Thank you for the detailed explanation. If you could explain me one more line for the following example, it will be of great help. (1.9719-1.9710)/0.0001 is the calculation (in gbpusd). It will be calculated first as 0.0009/0.0001 and then as 9.0000 (or is it 8.9999...). The number of digits are fixed and I believe the computers can handle four digits of precision and thats why I am unable to understand how the rounding error comes in. If it was a high precision number it is understandable (in Fortran we casually handled 8 or 16 digits precision, but there we cannot convert Double to Integer, but neverthless 0.0009/0.0001 will be 9.0, not 8.9999... even before we bother about converting to Integer).

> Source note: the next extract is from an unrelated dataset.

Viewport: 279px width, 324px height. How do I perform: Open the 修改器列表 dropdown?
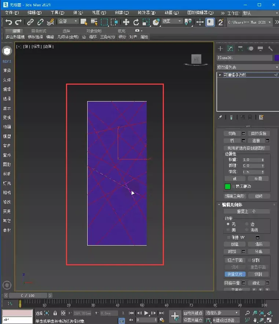tap(247, 67)
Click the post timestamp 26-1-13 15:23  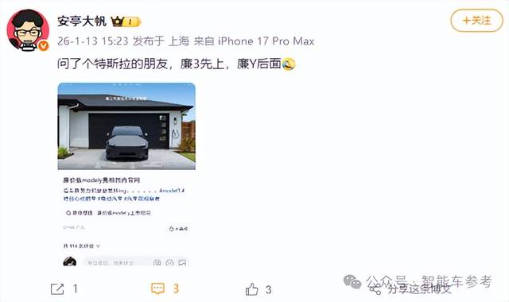(x=93, y=41)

Thanks in advance for any further light you might shed on this example. From what you wrote I understand that it is not MQL4 or MT4 problem.

Regards,
chandra


Apparently the double result happened to be a tad (= less significant bit) smaller than 4 in the first expression. When the cpu took the value from the fpu it merely cut off all the 9s after 3. by special routine hardcoded in the processor itself. This routine can be considered as DoubleToInt() if you like. This behavior is exact and predictable.
 
The number of digits are fixed and I believe the computers can handle four digits of precision and thats why I am unable to understand how the rounding error comes in. If it was a high precision number it is understandable (in Fortran we casually handled 8 or 16 digits precision, but there we cannot convert Double to Integer, but neverthless 0.0009/0.0001 will be 9.0, not 8.9999... even before we bother about converting to Integer).

The whole point is that the both integer and double values are represented by binary bits, not by decimal digits internally. Binary integer is lucky to be converted to a decimal one precisely. Double lacks such a luxury. It's precision is restricted by number of bits used for mantissa.
In your case 0.0009 (that is 9 / 1000) has a form of something like n / (2 ** m) where n and m are integers of limited size that is determined by the platform. So it can be as well either 8.9999999999999 or 9.00000000000001 or just 9.

All information regarding machine representation of double type is well googlable I suppose.